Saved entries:
+ + +

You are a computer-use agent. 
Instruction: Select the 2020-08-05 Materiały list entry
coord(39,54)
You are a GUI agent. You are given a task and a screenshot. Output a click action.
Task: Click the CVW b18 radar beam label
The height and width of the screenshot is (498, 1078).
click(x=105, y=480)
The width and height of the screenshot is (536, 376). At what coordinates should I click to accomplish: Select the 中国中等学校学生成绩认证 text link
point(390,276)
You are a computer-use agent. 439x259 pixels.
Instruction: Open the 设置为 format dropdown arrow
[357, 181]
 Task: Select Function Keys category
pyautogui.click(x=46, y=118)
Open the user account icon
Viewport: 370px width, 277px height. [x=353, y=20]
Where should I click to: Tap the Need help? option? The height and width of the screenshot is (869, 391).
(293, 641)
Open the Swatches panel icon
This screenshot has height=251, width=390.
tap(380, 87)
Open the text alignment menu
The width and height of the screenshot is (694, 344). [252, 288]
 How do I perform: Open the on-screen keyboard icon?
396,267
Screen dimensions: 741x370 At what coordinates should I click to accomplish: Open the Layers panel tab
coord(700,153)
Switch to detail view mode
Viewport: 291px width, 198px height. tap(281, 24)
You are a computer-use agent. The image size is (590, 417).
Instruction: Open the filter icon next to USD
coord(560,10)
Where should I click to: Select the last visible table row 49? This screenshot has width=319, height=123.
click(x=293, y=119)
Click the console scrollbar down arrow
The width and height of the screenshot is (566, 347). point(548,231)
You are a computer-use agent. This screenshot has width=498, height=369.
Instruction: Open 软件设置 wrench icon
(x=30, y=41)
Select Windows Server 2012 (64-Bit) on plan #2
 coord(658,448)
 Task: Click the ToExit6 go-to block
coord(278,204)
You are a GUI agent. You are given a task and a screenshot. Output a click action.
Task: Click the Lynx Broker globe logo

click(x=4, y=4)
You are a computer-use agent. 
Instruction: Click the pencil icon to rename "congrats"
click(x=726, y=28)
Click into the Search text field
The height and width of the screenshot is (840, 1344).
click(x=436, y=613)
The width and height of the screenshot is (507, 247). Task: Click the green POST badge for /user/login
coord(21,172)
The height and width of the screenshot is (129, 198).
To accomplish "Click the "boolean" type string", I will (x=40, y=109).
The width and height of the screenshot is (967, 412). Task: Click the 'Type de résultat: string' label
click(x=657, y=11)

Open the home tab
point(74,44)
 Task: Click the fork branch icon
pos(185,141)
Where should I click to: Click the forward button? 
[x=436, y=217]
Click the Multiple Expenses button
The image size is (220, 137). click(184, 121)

+ + +

• **ACTIVITY**:
Every record should be printed again exactly as it reads.

• **EXPECTED OUTPUT**:
You are a computer-use agent. 
Instruction: Select the 2020-08-05 Materiały list entry
coord(39,54)
You are a GUI agent. You are given a task and a screenshot. Output a click action.
Task: Click the CVW b18 radar beam label
The height and width of the screenshot is (498, 1078).
click(x=105, y=480)
The width and height of the screenshot is (536, 376). At what coordinates should I click to accomplish: Select the 中国中等学校学生成绩认证 text link
point(390,276)
You are a computer-use agent. 439x259 pixels.
Instruction: Open the 设置为 format dropdown arrow
[357, 181]
 Task: Select Function Keys category
pyautogui.click(x=46, y=118)
Open the user account icon
Viewport: 370px width, 277px height. [x=353, y=20]
Where should I click to: Tap the Need help? option? The height and width of the screenshot is (869, 391).
(293, 641)
Open the Swatches panel icon
This screenshot has height=251, width=390.
tap(380, 87)
Open the text alignment menu
The width and height of the screenshot is (694, 344). [252, 288]
 How do I perform: Open the on-screen keyboard icon?
396,267
Screen dimensions: 741x370 At what coordinates should I click to accomplish: Open the Layers panel tab
coord(700,153)
Switch to detail view mode
Viewport: 291px width, 198px height. tap(281, 24)
You are a computer-use agent. The image size is (590, 417).
Instruction: Open the filter icon next to USD
coord(560,10)
Where should I click to: Select the last visible table row 49? This screenshot has width=319, height=123.
click(x=293, y=119)
Click the console scrollbar down arrow
The width and height of the screenshot is (566, 347). point(548,231)
You are a computer-use agent. This screenshot has width=498, height=369.
Instruction: Open 软件设置 wrench icon
(x=30, y=41)
Select Windows Server 2012 (64-Bit) on plan #2
 coord(658,448)
 Task: Click the ToExit6 go-to block
coord(278,204)
You are a GUI agent. You are given a task and a screenshot. Output a click action.
Task: Click the Lynx Broker globe logo

click(x=4, y=4)
You are a computer-use agent. 
Instruction: Click the pencil icon to rename "congrats"
click(x=726, y=28)
Click into the Search text field
The height and width of the screenshot is (840, 1344).
click(x=436, y=613)
The width and height of the screenshot is (507, 247). Task: Click the green POST badge for /user/login
coord(21,172)
The height and width of the screenshot is (129, 198).
To accomplish "Click the "boolean" type string", I will (x=40, y=109).
The width and height of the screenshot is (967, 412). Task: Click the 'Type de résultat: string' label
click(x=657, y=11)

Open the home tab
point(74,44)
 Task: Click the fork branch icon
pos(185,141)
Where should I click to: Click the forward button? 
[x=436, y=217]
Click the Multiple Expenses button
The image size is (220, 137). click(184, 121)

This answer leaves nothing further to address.